## DATA SUPPLIED

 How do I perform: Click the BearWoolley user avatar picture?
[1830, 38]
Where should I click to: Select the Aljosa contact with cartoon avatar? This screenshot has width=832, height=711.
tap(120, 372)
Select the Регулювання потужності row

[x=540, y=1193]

## GIVEN REQUEST
Retype all of the rows above character for character, keeping their original order and line breaks.

## EXERCISE RESPONSE
 How do I perform: Click the BearWoolley user avatar picture?
[1830, 38]
Where should I click to: Select the Aljosa contact with cartoon avatar? This screenshot has width=832, height=711.
tap(120, 372)
Select the Регулювання потужності row

[x=540, y=1193]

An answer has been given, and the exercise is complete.